If a beneficiary files an objection within 15 days, the executor cannot proceed without a court hearing. If no one objects, the sale closes without a hearing — saving months of court time. Other states (notably Washington and Michigan) have analogous notice-and-objection mechanisms.

### Court-confirmed sale with overbidding

Under California's IAEA with limited authority, or under supervised administration in many states, the accepted offer must be confirmed at a court hearing. The executor files a Report of Sale and Petition for Order Confirming Sale. At the hearing, the court can take **overbids** — competing offers from other buyers in open court — provided the new bid exceeds a statutory minimum.

Per [California Probate Code section 10311](https://leginfo.legislature.ca.gov/faces/codes_displaySection.xhtml?lawCode=PROB&sectionNum=10311.), the minimum first overbid in California is **10% of the first $10,000 plus 5% of the balance** of the original accepted offer. For a $500,000 accepted offer, the minimum first overbid is $526,000 ($1,000 + $24,500 + $500,000, rounded). After the first overbid, the judge sets subsequent minimum increments.

Court-confirmed sales create real uncertainty for the original buyer, who may lose the property at the hearing despite winning in escrow. They also typically extend the timeline by 30 to 45 days for the confirmation hearing to be scheduled.

## How long does selling a house in probate take?

Probate house sales take significantly longer than typical real estate transactions. According to a [Clever Real Estate analysis](https://listwithclever.com/probate-sale/colorado/), probate property sales commonly run **9 to 24 months** end-to-end, versus the typical 60-day window for a non-probate sale.

A few common breakdowns:

| Phase | Typical duration |
| --- | --- |
| Opening probate (petition to Letters) | 4–8 weeks |
| Creditor notice period | 3–12 months (state-dependent; 4 months in California, 6 months in Texas, 3 months in Florida) |
| Marketing and accepting an offer | 30–90 days |
| Notice of Proposed Action review (where applicable) | 15 days |
| Court confirmation hearing (where applicable) | Adds 30–60 days |
| Closing and proceeds distribution | 14–45 days after acceptance/confirmation |
| Final accounting and probate closure | 30–180 days after distribution |

Most probate sales close within **6 to 12 months** of the death, with another few months to formally close the estate. The biggest delays are: missing or contested wills, multiple heirs, complex or multi-state assets, large creditor claims, and supervised administration with court confirmation.

## What does selling a house in probate cost?

Probate adds costs that ordinary house sales don't carry. According to [NOLO's probate cost guide](https://www.nolo.com/legal-encyclopedia/how-much-does-probate-cost.html), total estate-administration expenses commonly run **3% to 7% of the gross estate value** — most of it in attorney and executor fees, plus court filing fees and required notices.

Stored items:
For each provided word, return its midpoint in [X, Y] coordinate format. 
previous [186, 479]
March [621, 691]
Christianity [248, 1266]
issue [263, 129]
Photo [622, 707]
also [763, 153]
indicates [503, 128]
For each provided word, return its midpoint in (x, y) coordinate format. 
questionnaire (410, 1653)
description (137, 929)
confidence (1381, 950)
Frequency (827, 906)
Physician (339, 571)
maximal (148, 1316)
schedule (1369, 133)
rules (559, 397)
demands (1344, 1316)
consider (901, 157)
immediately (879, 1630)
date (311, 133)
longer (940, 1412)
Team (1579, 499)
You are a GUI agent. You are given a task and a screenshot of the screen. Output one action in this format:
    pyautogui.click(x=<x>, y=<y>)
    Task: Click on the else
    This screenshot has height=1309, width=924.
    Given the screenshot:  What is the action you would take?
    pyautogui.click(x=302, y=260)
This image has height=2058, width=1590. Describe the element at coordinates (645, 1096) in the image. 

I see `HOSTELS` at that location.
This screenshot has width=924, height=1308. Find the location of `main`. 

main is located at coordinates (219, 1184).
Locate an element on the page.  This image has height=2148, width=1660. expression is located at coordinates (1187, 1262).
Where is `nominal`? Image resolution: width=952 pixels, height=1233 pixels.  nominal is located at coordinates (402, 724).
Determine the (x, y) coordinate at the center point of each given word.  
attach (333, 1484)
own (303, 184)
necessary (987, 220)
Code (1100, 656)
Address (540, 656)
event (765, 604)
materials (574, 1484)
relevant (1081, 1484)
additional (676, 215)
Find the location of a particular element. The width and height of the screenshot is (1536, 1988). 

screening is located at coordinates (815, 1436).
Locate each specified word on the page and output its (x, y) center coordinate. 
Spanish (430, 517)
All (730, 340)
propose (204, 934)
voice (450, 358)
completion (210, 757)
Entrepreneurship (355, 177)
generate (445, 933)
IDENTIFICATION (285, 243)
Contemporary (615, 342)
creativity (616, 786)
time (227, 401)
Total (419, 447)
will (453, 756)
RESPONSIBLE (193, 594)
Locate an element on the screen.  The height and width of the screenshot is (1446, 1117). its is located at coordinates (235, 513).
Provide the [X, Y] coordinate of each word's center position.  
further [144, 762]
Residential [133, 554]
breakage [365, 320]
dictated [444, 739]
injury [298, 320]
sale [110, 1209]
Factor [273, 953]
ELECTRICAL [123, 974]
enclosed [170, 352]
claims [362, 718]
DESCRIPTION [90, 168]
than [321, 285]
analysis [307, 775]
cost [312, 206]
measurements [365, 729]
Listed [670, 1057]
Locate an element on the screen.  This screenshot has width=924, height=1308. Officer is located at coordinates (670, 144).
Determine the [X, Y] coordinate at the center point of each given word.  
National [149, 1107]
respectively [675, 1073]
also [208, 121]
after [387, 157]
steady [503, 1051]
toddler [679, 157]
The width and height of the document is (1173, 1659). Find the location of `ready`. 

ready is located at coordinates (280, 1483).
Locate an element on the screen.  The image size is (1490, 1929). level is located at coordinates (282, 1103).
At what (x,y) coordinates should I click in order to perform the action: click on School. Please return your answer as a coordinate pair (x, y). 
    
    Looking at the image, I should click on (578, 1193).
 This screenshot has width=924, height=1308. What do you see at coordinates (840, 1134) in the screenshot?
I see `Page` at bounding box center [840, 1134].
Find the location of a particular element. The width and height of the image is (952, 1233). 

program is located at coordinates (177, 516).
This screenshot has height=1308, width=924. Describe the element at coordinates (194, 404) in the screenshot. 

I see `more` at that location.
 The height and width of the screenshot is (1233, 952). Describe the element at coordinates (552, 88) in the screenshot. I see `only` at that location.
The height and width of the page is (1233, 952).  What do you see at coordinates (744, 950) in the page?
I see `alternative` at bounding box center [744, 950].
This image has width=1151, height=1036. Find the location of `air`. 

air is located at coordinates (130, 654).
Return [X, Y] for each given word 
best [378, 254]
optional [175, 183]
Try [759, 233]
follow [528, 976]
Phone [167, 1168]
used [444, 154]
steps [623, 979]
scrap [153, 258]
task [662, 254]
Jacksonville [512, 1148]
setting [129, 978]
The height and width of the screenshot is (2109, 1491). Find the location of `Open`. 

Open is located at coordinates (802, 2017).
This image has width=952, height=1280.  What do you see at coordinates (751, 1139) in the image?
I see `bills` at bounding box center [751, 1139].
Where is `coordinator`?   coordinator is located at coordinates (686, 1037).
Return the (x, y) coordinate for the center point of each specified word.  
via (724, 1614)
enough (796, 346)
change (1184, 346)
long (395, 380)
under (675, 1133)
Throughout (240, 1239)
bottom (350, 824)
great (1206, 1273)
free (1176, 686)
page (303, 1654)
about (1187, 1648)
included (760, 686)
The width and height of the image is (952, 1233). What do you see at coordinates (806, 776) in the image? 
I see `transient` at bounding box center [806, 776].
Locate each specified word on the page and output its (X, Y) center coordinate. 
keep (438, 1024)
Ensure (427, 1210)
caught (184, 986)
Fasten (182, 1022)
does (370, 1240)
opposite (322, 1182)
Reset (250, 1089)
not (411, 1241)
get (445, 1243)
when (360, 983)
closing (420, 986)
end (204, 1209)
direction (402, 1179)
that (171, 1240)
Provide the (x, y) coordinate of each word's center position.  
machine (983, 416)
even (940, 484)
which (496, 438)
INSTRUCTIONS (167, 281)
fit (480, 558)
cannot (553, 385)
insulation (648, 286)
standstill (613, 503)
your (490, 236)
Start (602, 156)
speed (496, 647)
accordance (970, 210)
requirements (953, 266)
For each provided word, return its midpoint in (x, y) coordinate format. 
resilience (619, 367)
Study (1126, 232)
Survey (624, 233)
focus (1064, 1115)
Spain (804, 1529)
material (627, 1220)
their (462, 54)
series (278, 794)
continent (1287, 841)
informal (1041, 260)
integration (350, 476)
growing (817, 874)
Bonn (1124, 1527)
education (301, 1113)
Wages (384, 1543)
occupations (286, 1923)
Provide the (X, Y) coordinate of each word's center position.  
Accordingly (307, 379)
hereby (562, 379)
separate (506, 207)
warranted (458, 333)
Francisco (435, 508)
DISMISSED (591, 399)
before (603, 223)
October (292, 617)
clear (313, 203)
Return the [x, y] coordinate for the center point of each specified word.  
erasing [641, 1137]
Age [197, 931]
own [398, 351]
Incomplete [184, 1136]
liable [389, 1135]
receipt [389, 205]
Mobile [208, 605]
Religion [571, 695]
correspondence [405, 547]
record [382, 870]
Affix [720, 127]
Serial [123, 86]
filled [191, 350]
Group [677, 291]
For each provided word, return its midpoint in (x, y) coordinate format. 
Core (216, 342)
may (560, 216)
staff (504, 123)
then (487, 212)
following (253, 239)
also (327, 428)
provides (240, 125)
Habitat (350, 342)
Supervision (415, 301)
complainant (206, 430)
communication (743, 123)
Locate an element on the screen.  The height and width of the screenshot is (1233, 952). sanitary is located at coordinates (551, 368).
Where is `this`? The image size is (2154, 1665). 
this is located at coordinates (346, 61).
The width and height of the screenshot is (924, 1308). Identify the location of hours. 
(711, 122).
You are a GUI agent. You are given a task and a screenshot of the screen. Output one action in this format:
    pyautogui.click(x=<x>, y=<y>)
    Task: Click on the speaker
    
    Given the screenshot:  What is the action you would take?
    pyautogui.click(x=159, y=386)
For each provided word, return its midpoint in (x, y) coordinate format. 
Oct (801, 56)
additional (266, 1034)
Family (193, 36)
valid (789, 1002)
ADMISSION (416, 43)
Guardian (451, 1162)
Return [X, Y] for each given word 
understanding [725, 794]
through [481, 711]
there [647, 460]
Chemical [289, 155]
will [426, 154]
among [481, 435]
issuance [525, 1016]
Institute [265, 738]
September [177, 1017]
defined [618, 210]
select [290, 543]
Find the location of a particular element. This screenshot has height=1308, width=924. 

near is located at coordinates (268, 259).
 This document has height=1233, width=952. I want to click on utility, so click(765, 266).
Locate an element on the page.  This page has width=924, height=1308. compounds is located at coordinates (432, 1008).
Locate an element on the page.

# WORK TO BE COMPLETED:
Condense the paragraph of the probate text that begins "Under California's IAEA with limited authority" into a short bulleted list that keeps its main facts. The items play no part in this work.

# THE ANSWER:
- Under California's IAEA with limited authority, or under supervised administration in many states, the accepted offer must be confirmed at a court hearing.
- The executor files a Report of Sale and Petition for Order Confirming Sale.
- At the hearing, the court may take overbids, which are competing offers from other buyers in open court, if the new bid exceeds a statutory minimum.